Congress cannot compel the states to enact or enforce a federal regulatory program. Congress cannot circumvent that prohibition by conscripting the state's officers directly. The federal government may neither issue directives requiring the states to address particular problems, nor command the states' officers, or those of their political subdivisions, to administer or enforce a federal regulatory program. It matters not whether policymaking is involved, and no case-by-case weighing of the burdens or benefits is necessary; such commands are fundamentally incompatible with our constitutional system of dual sovereignty.
In 1993, Congress amended the Gun Control Act of 1968 by enacting the Brady Handgun Violence Prevention Act ("Brady Act"). The Brady Act mandated the establishment of a national system for instant criminal background checks of proposed handgun transferees. The Brady Act amended a detailed federal scheme that governed distribution of firearms established by the Gun Control Act of 1968. Interim provisions directed state law enforcement officers to participate in administration of a federally enacted regulatory scheme. Petitioners, chief law enforcement officials (CLEO) of their respective counties, objected to being pressed into federal service and contended that congressional action that compelled state officers to execute federal laws was unconstitutional.
Can Congress compel states to enact or enforce a federal regulatory program?

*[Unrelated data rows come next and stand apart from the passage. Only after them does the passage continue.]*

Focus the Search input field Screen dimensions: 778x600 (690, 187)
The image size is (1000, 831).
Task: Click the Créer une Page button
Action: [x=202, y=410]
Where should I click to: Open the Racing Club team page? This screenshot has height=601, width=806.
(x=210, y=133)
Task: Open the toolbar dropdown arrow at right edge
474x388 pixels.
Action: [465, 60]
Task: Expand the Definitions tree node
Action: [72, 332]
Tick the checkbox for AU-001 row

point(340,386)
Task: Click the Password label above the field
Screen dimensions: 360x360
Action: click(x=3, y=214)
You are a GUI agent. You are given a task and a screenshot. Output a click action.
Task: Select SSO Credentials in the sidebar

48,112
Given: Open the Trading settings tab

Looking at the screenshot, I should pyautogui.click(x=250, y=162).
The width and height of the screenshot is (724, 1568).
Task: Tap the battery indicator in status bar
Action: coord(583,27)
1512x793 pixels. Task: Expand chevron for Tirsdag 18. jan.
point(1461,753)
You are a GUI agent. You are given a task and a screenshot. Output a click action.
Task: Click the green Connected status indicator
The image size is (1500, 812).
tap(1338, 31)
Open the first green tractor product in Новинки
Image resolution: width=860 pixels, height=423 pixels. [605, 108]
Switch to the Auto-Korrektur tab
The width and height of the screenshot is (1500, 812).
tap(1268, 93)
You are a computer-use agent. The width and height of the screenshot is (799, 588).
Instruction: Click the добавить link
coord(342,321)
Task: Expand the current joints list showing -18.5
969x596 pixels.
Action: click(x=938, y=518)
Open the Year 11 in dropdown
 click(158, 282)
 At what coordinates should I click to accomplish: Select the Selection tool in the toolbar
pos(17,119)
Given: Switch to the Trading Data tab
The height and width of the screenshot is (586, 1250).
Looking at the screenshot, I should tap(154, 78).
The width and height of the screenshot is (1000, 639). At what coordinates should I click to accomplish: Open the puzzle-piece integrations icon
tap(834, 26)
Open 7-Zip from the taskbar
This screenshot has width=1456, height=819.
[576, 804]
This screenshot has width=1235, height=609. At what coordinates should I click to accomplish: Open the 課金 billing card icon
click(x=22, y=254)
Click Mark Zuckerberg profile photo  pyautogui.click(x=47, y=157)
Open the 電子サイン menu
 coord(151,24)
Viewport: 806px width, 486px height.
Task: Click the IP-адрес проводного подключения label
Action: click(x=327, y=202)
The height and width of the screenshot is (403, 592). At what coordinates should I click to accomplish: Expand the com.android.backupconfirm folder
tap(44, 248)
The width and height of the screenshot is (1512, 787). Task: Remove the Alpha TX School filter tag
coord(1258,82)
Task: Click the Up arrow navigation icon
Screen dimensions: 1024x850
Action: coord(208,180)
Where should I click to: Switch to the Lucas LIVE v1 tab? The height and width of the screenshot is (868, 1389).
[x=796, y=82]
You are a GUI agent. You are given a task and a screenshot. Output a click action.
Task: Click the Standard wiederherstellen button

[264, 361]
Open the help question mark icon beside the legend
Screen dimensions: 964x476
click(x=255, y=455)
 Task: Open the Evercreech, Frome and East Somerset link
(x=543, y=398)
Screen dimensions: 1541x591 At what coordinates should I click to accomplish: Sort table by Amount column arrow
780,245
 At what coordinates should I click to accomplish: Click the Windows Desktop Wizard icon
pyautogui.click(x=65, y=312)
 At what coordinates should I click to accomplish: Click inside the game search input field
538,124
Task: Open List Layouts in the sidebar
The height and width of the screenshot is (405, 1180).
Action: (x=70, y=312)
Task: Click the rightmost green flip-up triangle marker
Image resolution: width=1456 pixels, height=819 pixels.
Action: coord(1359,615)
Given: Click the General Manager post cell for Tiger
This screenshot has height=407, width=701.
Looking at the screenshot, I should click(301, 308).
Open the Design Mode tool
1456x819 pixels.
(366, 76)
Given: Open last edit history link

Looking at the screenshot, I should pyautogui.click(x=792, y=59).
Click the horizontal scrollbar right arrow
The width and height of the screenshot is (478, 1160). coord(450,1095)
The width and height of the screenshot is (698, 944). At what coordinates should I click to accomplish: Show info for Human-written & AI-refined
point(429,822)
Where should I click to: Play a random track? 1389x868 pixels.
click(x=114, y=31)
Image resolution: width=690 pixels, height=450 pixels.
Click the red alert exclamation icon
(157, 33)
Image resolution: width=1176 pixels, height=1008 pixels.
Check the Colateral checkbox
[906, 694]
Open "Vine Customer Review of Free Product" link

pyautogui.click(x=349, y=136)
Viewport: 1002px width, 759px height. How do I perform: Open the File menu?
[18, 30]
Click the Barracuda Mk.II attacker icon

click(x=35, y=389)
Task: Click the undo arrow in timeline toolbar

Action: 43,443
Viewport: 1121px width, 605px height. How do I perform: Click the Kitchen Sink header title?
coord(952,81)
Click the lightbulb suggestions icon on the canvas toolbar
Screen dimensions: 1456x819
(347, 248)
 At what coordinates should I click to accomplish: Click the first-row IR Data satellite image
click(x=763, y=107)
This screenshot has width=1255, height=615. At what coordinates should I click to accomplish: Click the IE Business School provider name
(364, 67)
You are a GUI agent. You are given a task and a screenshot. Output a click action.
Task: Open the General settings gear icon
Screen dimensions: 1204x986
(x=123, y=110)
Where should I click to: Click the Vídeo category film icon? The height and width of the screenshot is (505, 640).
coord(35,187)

The Supreme Court agreed and held that the interim provisions violated constitutional principles of dual sovereignty and separation of powers. Congress could not compel states to enact or enforce a federal regulatory program. Congress could not circumvent that prohibition by conscripting the state's officers directly. The Brady Act effectively transferred the executive branch's responsibility to administer federal laws to thousands of CLEOs in 50 states, who were left to implement the program without meaningful presidential control.